12. Tom O’Connell
Tom O’Connell was the district attorney prosecuting Candy Montgomery.
As the Collin County District Attorney in 1980, Tom O’Connell had the massive task of prosecuting Candy Montgomery. In the courtroom, his strategy was direct and methodical: he argued that the killing was an act of deliberate violence, not self-defense. He hammered home the point that once Candy had the upper hand, she had every opportunity to simply walk away, but she chose not to.
O’Connell aggressively challenged the defense’s use of hypnosis, questioning if that kind of psychological testimony even belonged in a courtroom. To prove she wasn’t just acting out of a traumatized panic, he pointed straight to her incredibly calm, controlled behavior immediately after the killing.

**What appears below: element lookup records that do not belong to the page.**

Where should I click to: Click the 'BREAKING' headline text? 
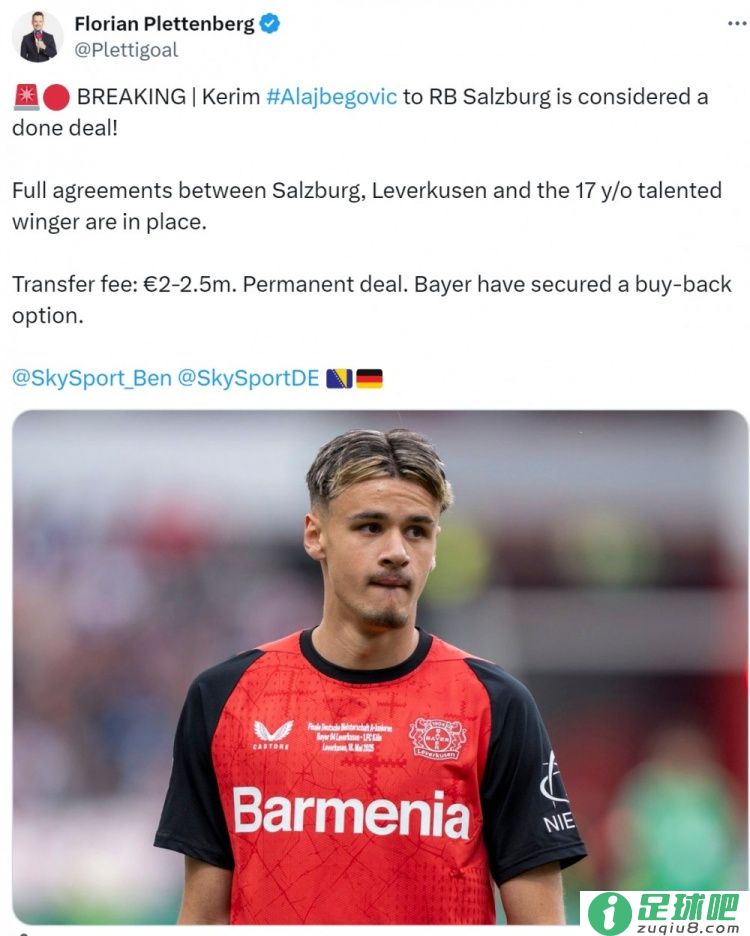click(x=131, y=97)
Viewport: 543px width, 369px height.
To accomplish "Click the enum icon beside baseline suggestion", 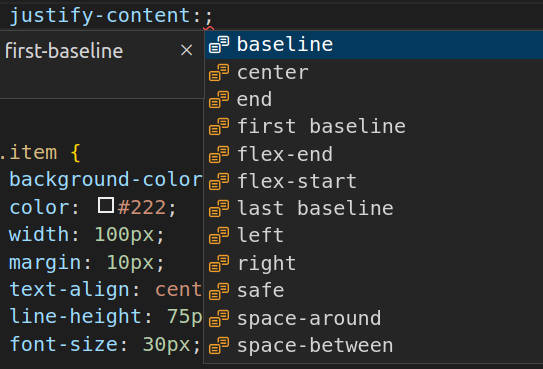I will click(x=219, y=45).
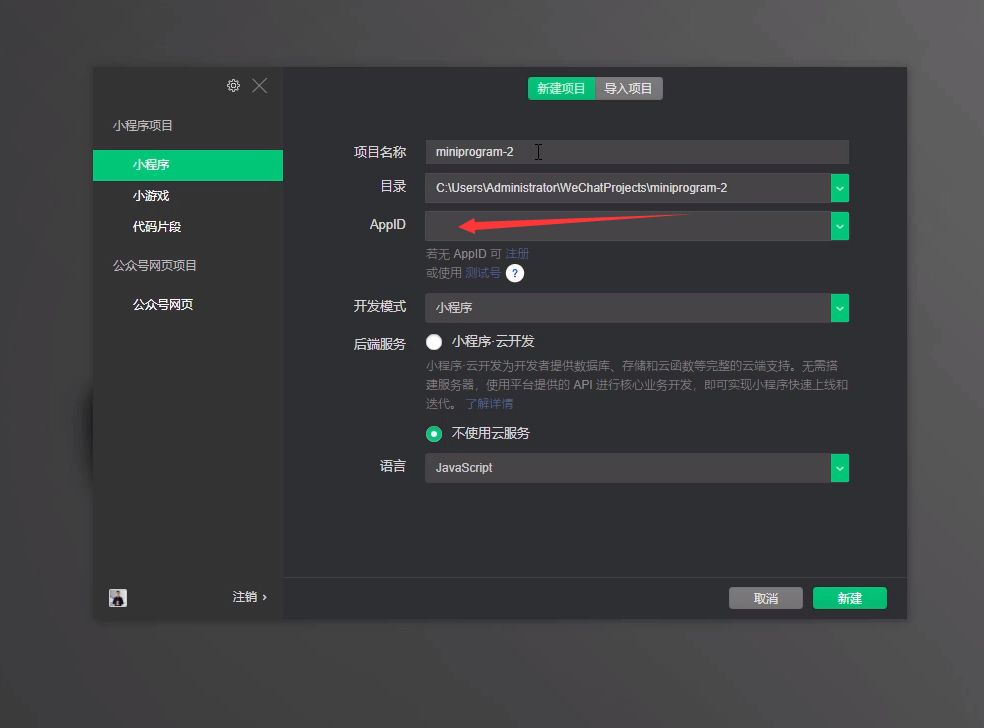
Task: Choose 公众号网页 in the sidebar
Action: coord(163,305)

When the jury handed down the shocking not-guilty verdict, O’Connell remained stoic while the angry crowds outside screamed “Murderer!” Though some criticized him for failing to sway the jury, he was largely respected for his tenacity.

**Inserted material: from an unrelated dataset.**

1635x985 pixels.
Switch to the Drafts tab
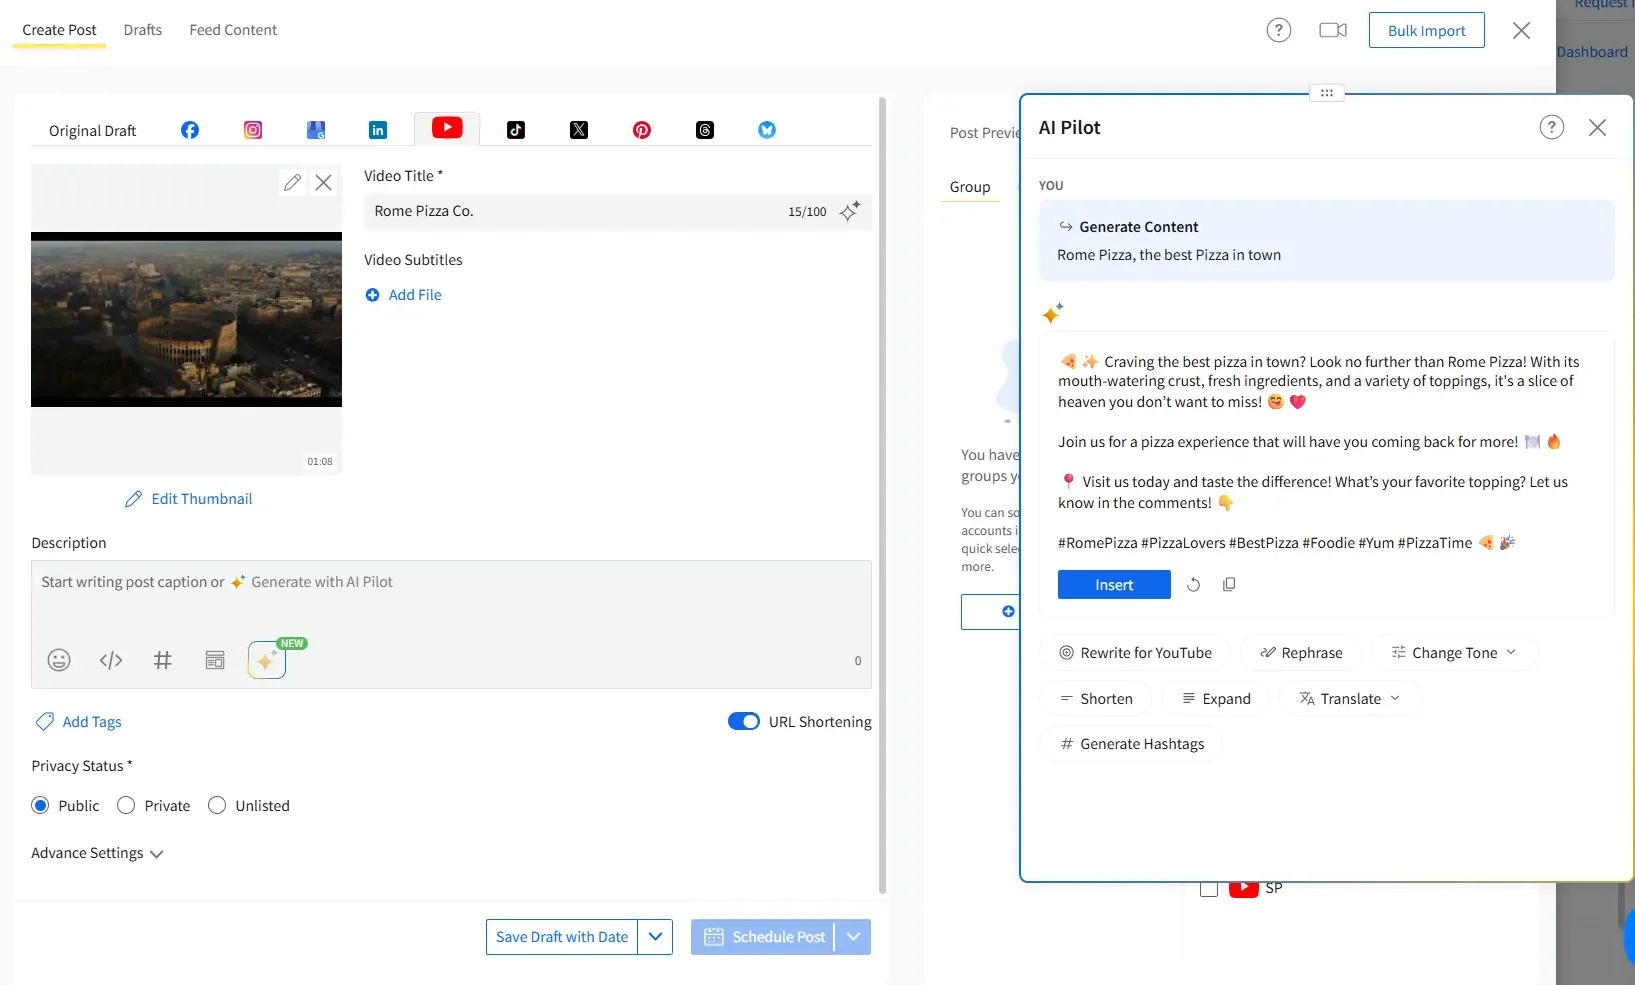point(143,30)
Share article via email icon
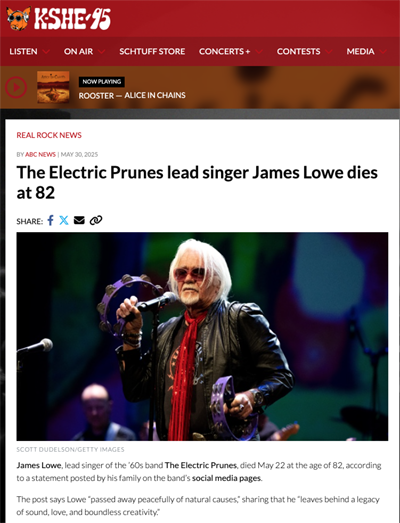The height and width of the screenshot is (523, 400). (x=79, y=220)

He didn’t let the high-profile loss derail him. O’Connell served as the Collin County DA for over twenty years before moving to the U.S. Attorney’s Office in Las Vegas, where he oversaw major narcotics and violent crime cases. Even later in private practice, he looked back at the Montgomery trial as the ultimate test of his career, a defining case that forced prosecutors to reckon with how juries interpret fear, trauma, and psychological evidence.